Cockroach then scuttled onto my shoulder to tell me of Gog Magog:

And the Heads sing: BOOOOOOOOOM! With the torpidly roaring voice of the sleeping giant mighty, hermaphroditic, Gog Magog, the last of the earth-beast brutes of Albion. From the dormant streets of Inverness to Ballymena, Falkirk to Morley, Burnley to West Bromwich, Totnes to Cambridge, her voice, howling from under the trembling pavements, surging up through the mouths of the seven museum heads, is quaking the afflicted land. The thundering Deadly-Life-Mystery music that Gog Magog emanates is music for us all.

Moth then zigzagged in the air in front of me, screaming to be audible:

I hear the polyphonous, phytosonic singing of shape-shifting Gog Magog ring out along Trumpington Street, Pembroke Street, Hills Road, Regent Street. She urges us, in entranced fire-lit chanting, to seek our justice now in this world, in these places where our dead live, to wrest control of our Myths, Stories and Dreams that connect us, to save them from the Fictional World, to rescue them from the [Moth screamed extra loud here] TYRANNY OF THE DELUGE of images and information that buries them in heaped chains. I hear her urging us to [Moth is apoplectically shrill here] tell the raw material of OUR OWN REAL MYTHS and those of others, and to tell them in NEW WAYS.

By this time Beetle was standing by my side and was saying:

Dry your tears Emma. Listen to terrible Gog Magog urge us to claim our stories again, so that we can journey through imagination to the realms of the dead, journey home to the Sunlit Meadows and Wild Woods of Albion’s DEATH-HAUNTED ARCADIAN DREAM, walk with our dead on the banks of the Cam, the Ribble, the Dee, the Mersey and the Thames, walk with them now to search for the suppressed things which are ours, the things which are, the non-human, the non-moral, the things which can make us weep with pleasure or rip us to shreds without a flutter of their own repose. ‘These things are, we are, THE REAL GODS,’ so spake the seven heads of Gog Magog. Awake, she cries. Awake!
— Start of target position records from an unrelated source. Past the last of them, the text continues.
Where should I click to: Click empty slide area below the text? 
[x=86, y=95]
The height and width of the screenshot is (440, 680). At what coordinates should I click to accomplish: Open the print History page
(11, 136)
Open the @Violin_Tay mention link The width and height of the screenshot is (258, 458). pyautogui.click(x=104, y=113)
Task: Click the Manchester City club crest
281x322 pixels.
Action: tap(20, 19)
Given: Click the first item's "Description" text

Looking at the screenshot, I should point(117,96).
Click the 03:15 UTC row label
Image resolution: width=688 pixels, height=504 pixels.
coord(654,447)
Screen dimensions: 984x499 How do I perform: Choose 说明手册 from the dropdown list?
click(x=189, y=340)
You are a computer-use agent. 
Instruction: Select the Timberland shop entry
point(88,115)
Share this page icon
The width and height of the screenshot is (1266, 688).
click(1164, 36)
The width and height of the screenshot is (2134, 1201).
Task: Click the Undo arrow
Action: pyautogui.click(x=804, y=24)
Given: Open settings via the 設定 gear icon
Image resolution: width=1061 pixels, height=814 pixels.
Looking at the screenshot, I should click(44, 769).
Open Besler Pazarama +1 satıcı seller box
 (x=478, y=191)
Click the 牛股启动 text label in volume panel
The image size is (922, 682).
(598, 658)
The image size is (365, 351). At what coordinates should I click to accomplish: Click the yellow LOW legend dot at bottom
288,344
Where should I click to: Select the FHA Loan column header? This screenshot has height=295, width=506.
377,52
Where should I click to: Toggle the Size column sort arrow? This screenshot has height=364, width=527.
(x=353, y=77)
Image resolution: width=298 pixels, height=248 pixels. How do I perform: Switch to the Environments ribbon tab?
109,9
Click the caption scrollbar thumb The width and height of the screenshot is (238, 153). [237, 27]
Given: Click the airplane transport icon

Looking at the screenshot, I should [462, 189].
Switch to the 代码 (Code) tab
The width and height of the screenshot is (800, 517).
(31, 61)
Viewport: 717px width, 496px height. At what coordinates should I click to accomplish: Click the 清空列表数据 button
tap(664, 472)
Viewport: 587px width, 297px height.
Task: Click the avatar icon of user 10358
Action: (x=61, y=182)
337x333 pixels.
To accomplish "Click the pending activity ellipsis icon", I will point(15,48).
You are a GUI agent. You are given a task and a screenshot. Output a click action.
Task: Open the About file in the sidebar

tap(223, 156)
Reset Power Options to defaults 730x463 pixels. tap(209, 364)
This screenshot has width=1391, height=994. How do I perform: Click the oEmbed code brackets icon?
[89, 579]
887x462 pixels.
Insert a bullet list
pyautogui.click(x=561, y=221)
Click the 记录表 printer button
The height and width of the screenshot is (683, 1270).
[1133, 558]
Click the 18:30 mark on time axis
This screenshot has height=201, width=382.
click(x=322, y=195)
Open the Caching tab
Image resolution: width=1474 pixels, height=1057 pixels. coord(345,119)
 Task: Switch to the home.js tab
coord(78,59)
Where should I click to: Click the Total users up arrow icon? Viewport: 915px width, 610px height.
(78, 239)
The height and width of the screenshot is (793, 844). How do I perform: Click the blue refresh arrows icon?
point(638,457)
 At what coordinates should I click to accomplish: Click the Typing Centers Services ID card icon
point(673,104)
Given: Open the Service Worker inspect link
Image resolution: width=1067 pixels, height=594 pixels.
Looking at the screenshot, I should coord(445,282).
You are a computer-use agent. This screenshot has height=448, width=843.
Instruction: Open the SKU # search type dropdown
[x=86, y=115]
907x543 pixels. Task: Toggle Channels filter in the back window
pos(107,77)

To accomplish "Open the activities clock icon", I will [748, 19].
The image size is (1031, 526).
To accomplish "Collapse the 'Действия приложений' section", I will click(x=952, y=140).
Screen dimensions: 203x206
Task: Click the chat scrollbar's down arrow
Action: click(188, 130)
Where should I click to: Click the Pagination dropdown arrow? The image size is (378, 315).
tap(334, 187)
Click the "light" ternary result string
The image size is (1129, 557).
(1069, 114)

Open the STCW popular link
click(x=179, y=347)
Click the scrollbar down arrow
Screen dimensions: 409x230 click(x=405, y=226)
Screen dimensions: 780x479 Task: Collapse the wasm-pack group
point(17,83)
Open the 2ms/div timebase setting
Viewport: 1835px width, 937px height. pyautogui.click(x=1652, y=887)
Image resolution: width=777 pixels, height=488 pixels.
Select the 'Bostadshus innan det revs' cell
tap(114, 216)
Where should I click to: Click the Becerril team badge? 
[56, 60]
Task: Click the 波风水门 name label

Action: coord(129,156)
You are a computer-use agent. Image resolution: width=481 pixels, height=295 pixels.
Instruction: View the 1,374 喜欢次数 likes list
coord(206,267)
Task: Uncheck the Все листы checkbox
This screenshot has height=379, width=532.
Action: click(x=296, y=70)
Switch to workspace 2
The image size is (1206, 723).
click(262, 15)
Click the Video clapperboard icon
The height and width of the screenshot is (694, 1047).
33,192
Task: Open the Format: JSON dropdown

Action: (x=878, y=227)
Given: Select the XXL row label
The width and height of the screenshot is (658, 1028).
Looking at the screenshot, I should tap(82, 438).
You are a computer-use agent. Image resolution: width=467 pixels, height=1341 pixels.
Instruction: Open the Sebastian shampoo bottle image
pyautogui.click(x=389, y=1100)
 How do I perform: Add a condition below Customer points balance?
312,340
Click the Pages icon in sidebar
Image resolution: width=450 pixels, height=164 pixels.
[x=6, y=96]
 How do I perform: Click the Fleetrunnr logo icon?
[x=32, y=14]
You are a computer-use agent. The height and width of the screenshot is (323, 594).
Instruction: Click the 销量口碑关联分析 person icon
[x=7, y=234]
So spoke Beetle, who was channelling the buried god, who was channelling … the unspeakable. I then awoke, I was back on my _hill of dreams. _From the top of the hill I watched the dim glow over the tops of the beech trees turn into a glorious golden dawn.

To end. With the words of Jane Ellen Harrison:

It is these real gods, this life itself that the Greeks, like most men, were inwardly afraid to recognize and face, afraid even to worship. Orpheus too was afraid — the garb of the ascetic that he always wears is the token at once of his realization and his fear — but at least he dares to worship. Now and again a philosopher or a poet, in the very spirit of Orpheus, proclaims these true gods, and asks in wonder why to their shrines is brought no sacrifice.